Let $a$ be an element of some ring or field, possibly finite.
Is there closed form for $\sum_{i=1}^n{a^{i^2}}$?
sage and wolframalpha couldn't solve it.
If $a$ is primitive n-th root of unity this is Gauss sum and the result is $\sqrt{n}$ or $i\sqrt{n}$ for odd prime $n$.
Some partial information.
If $g$ is a primitive root modulo prime $p$, then for $p\equiv 3 \pmod{4}$ $$\sum\limits_{x=1}^{p-1}g^{x^2}\equiv 0\pmod{p}.$$
If $p\equiv 1 \pmod{4}$ and $$S_1=\sum\limits_{x=1}^{p-1}g^{x^2},\quad S_2=\sum\limits_{x=1}^{p-1}g^{-x^2}$$ then $$S_1S_2+2\equiv 0\pmod{p}.$$
Sorry, I forget the source.
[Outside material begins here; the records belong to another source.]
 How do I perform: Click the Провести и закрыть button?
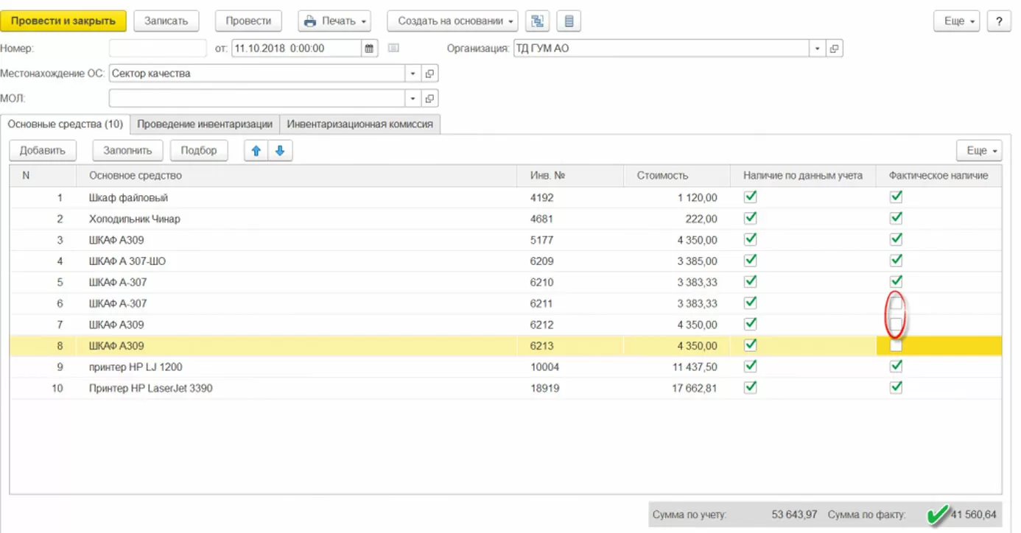[63, 21]
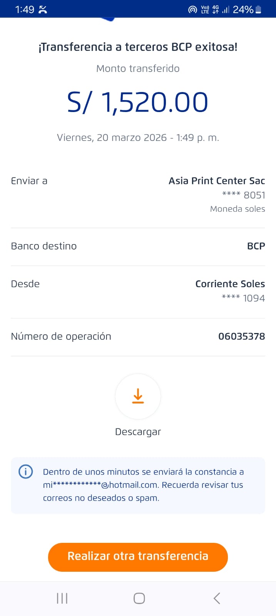Tap the Banco destino BCP value
Image resolution: width=276 pixels, height=616 pixels.
[256, 246]
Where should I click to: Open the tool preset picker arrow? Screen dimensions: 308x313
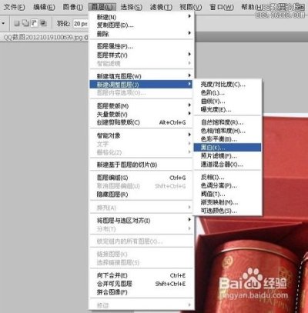(3, 24)
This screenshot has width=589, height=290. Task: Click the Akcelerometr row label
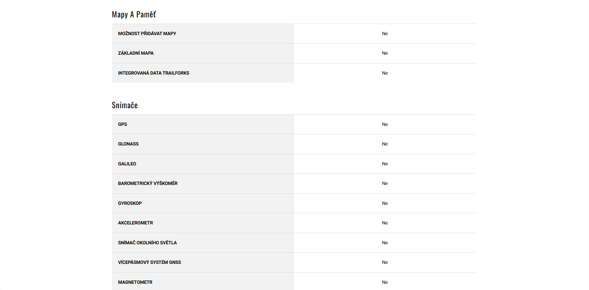[135, 223]
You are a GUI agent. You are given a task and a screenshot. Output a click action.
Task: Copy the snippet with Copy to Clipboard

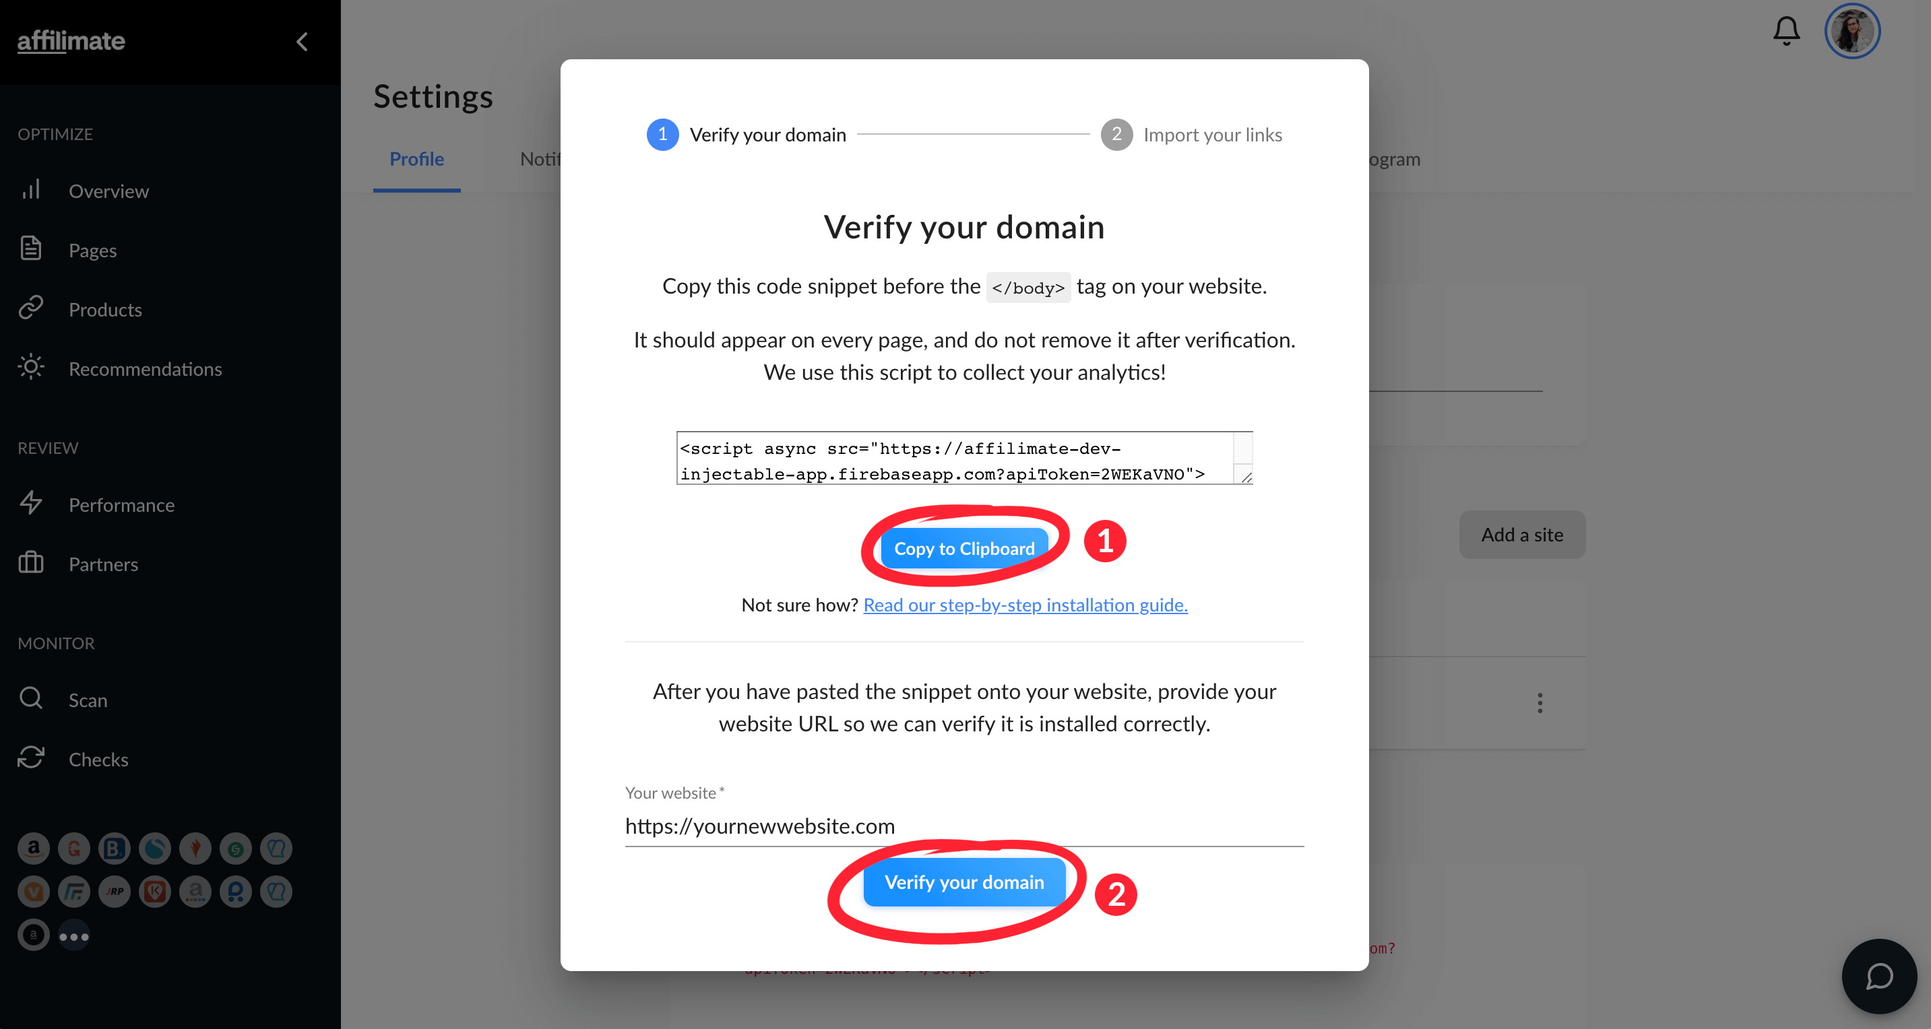click(x=964, y=549)
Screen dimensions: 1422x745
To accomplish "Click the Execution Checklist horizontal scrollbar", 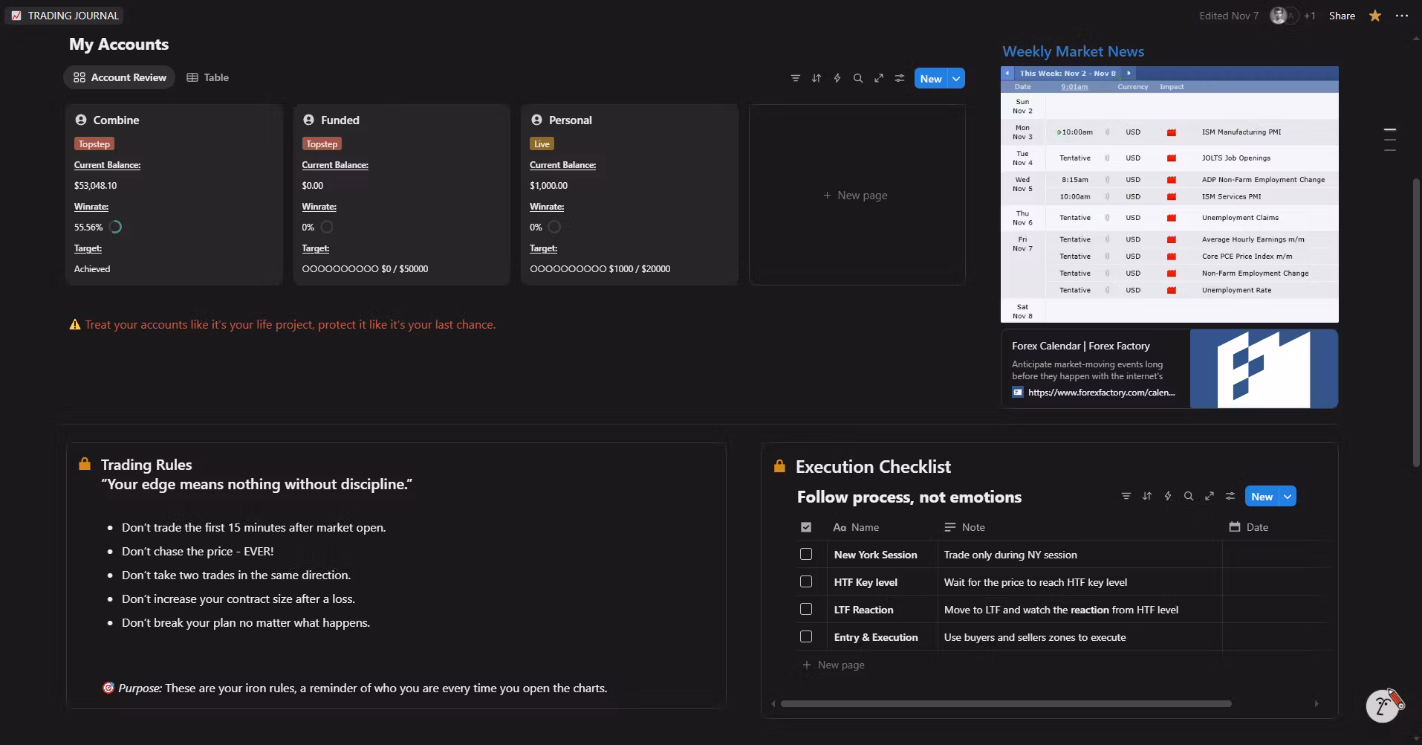I will click(1005, 703).
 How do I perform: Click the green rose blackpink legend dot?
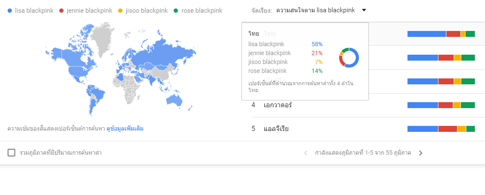click(x=176, y=11)
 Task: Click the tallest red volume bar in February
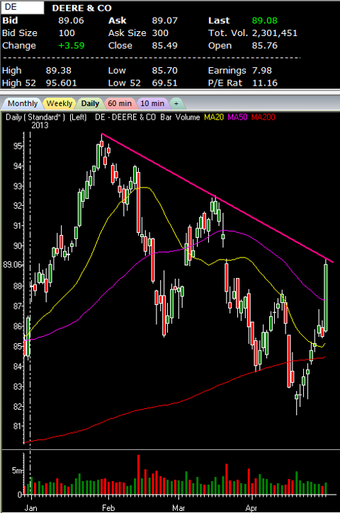(139, 474)
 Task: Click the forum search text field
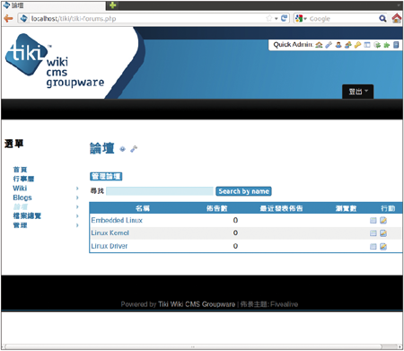tap(160, 191)
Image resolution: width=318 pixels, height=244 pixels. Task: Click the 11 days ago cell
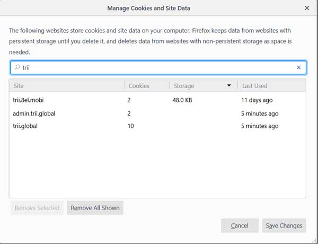point(257,100)
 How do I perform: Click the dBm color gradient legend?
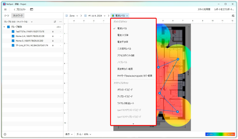220,134
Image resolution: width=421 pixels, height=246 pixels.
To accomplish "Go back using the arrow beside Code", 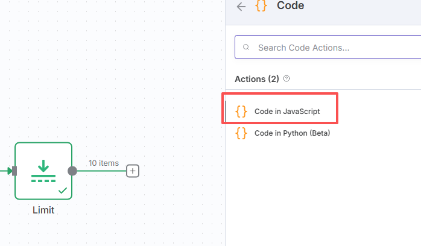I will [241, 7].
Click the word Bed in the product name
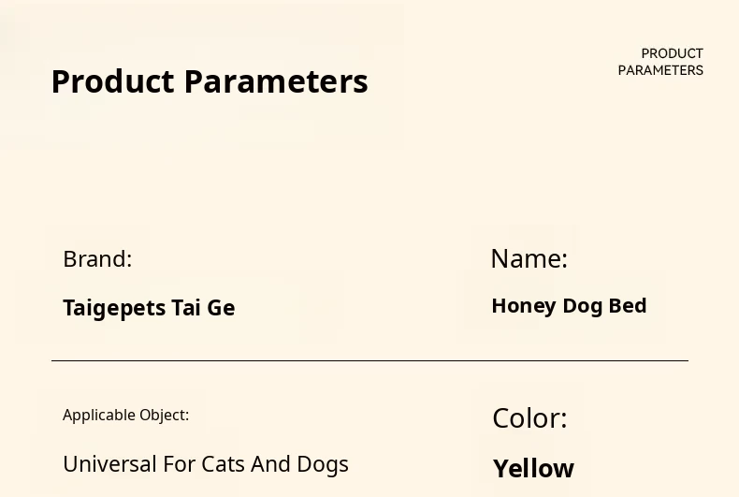The width and height of the screenshot is (739, 497). click(628, 306)
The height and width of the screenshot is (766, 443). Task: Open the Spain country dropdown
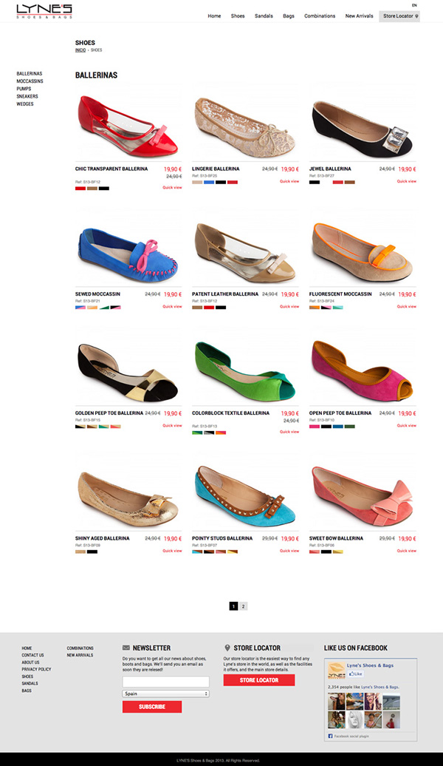click(x=166, y=694)
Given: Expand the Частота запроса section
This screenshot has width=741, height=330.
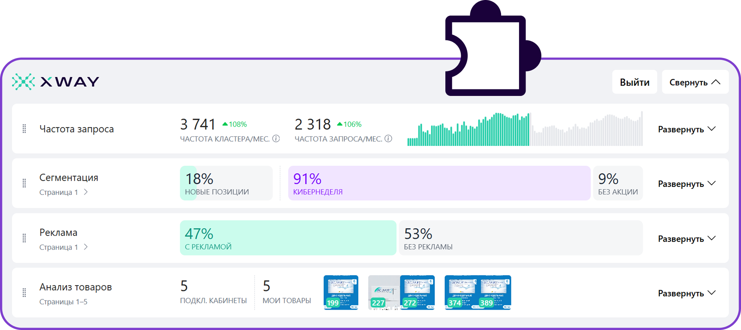Looking at the screenshot, I should (686, 129).
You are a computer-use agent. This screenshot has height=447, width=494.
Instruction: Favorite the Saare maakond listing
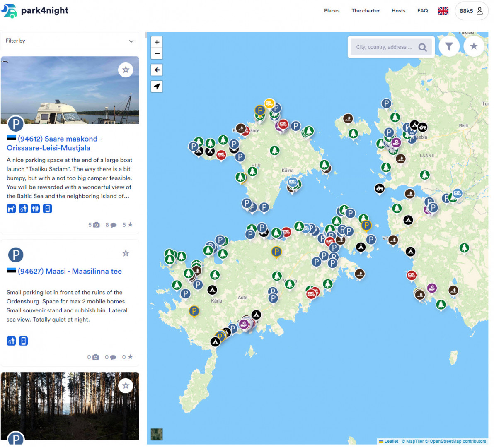click(x=126, y=70)
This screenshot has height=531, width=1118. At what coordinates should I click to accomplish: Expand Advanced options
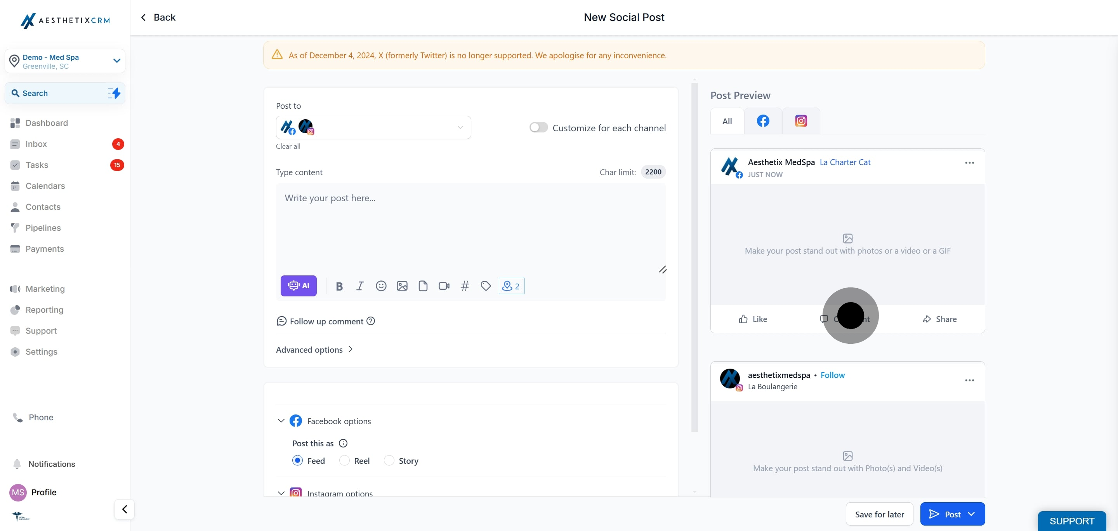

Probably one can find related things in the papers of Arne Winterhof. For example he studied A Polynomial Representation of the Diffie-Hellman Mapping.
I do not know of a closed form for this finite series. For an infinite series like this, we can use a Jacobi theta function $$ \vartheta_3\left( z,q \right) =1+2\,\sum _{n=1}^{\infty }{q}^{ {n}^{2}}\cos \left( 2\,nz \right) $$ with $z=0$.